Not a day passes without someone tweeting or re-tweeting a blog on the virtues of Apache Spark.
At a Memorial Day BBQ, an old friend proclaimed: “Spark is the new rub, just as Java was two decades ago. It’s a developers’ delight.”
Spark as a distributed data processing and computing platform offers much of what developers’ desire and delight—and much more. To the ETL application developer Spark offers expressive APIs for transforming data; to the data scientists it offers machine libraries, MLlib component; and to data analysts it offers SQL capabilities for inquiry.
In this blog, I summarize how you can get started, enjoy Spark’s delight, and commence on a quick journey to Learn, Try, and Do Spark on HDP, with a set of tutorials.
In the local mode—running on a single mode, on an HDP Sandbox— you can get started using a set of tutorials put together by my colleague Saptak Sen.

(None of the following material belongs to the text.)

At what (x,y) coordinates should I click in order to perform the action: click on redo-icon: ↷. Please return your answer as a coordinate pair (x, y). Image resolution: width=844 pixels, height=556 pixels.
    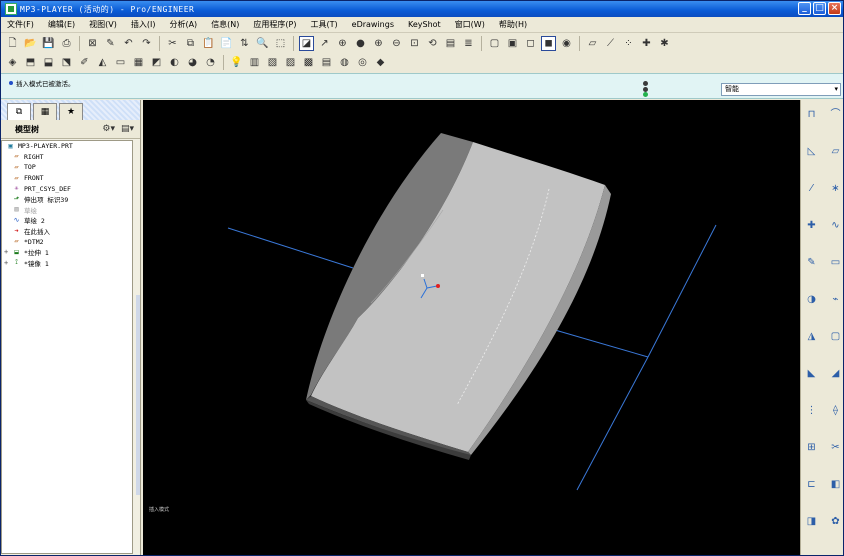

Our commitment to Apache Spark is to ensure it’s YARN-enabled and enterprise-ready with security, governance, and operations, allowing deep integration with Hadoop and other YARN enabled workloads in the enterprise—all running under the same Hadoop cluster, all accessing the same dataset.
We continue with that steadfast strategy. Last month, we released a technical preview of Apache Spark 1.3.1 on HDP 2.2. Shortly, we’ll follow with a 1.3.1 GA.